Start of Block

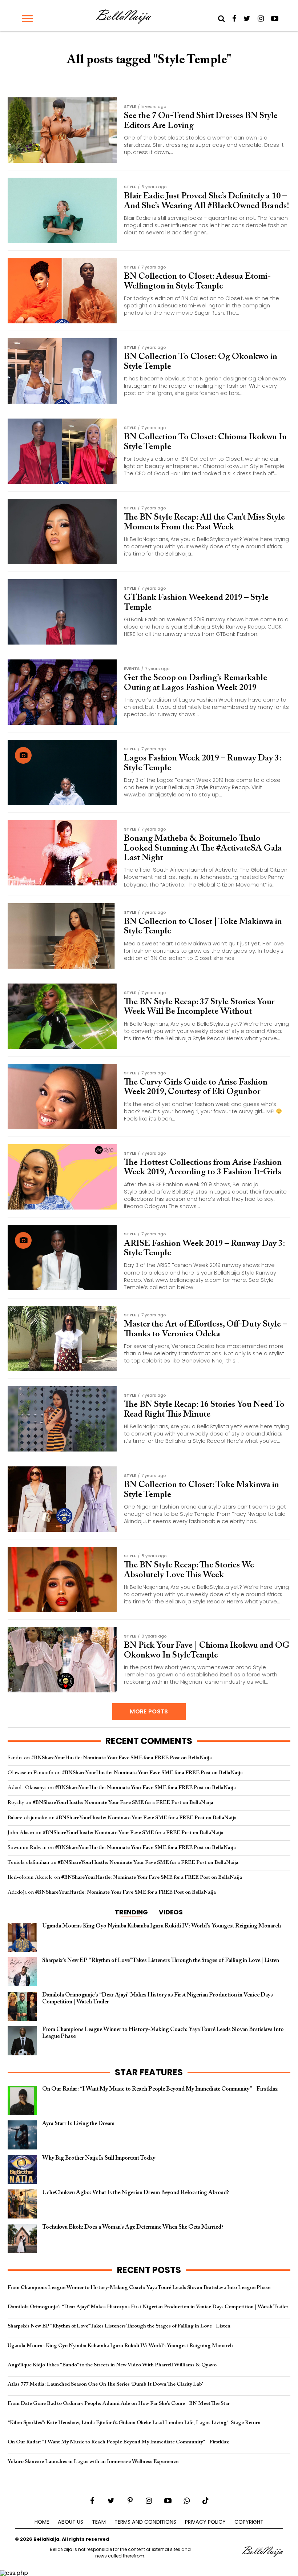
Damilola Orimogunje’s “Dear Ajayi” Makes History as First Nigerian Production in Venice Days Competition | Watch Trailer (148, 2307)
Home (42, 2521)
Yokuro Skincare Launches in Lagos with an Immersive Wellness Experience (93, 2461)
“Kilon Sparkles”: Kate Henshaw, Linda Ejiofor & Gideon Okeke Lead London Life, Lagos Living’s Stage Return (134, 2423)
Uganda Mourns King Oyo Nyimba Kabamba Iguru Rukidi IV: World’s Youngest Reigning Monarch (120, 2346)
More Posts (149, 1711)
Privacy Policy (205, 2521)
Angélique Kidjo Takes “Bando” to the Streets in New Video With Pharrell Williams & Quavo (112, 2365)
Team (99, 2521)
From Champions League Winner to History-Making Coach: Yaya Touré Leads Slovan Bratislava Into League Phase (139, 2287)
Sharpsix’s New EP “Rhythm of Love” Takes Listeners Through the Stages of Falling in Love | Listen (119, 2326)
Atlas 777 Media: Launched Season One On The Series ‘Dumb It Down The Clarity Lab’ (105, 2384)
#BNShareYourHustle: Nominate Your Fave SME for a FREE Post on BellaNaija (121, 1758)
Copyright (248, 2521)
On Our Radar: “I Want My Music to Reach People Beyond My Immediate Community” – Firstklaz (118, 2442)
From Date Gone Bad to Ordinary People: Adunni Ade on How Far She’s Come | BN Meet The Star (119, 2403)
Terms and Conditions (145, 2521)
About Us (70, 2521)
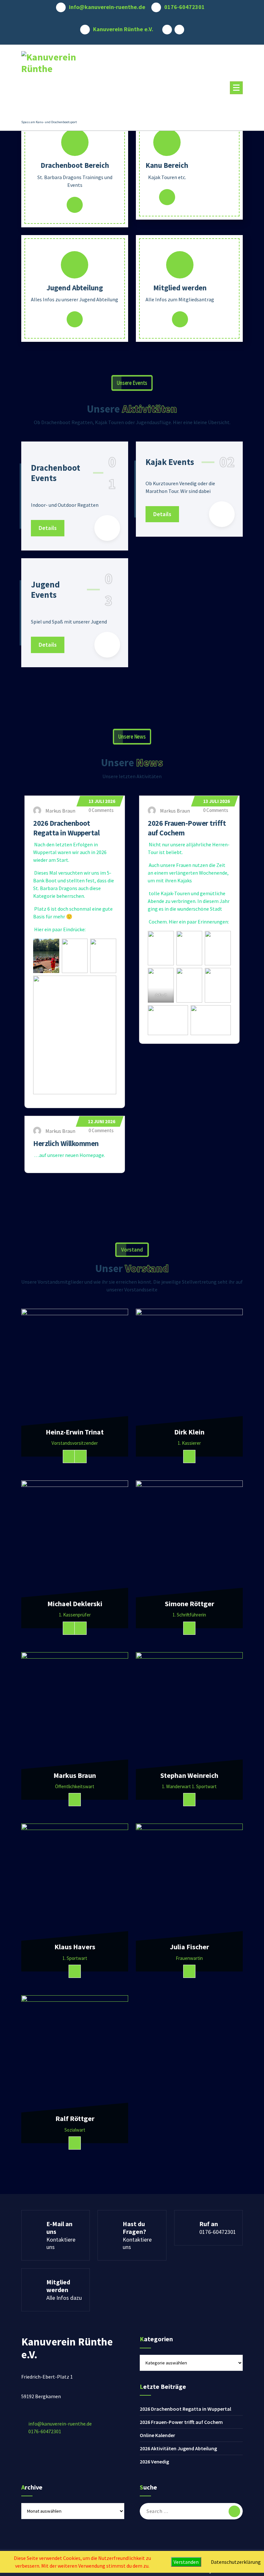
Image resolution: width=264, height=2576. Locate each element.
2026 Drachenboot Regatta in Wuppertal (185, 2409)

End of Block

Task instructions –
Using the records above, write out exactly the lines between the one holding "Sharpsix’s New EP" and the one holding "Copyright (248, 2521)", inclusive; leave everything else out.

Result of this task –
Sharpsix’s New EP “Rhythm of Love” Takes Listeners Through the Stages of Falling in Love | Listen (119, 2326)
Atlas 777 Media: Launched Season One On The Series ‘Dumb It Down The Clarity Lab’ (105, 2384)
#BNShareYourHustle: Nominate Your Fave SME for a FREE Post on BellaNaija (121, 1758)
Copyright (248, 2521)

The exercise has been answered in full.